→ Task statement: Retype the listing word for word, starting with the line that contains "Given: Click the Keep me signed in label" and continuing through the end of the listing. Leave the pictures out.

** Begin Records for the exercise **

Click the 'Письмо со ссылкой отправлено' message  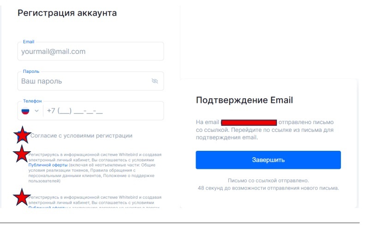[268, 181]
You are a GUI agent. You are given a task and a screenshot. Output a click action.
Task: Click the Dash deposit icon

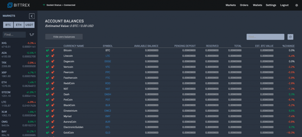click(x=48, y=94)
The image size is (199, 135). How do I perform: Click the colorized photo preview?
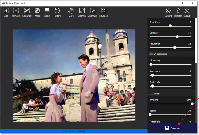[74, 75]
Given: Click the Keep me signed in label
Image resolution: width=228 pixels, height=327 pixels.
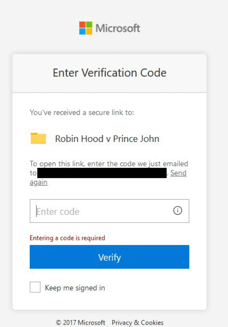Looking at the screenshot, I should pyautogui.click(x=75, y=288).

** End Records for the exercise **

→ Reply:
Given: Click the Keep me signed in label
Image resolution: width=228 pixels, height=327 pixels.
Looking at the screenshot, I should pyautogui.click(x=75, y=288).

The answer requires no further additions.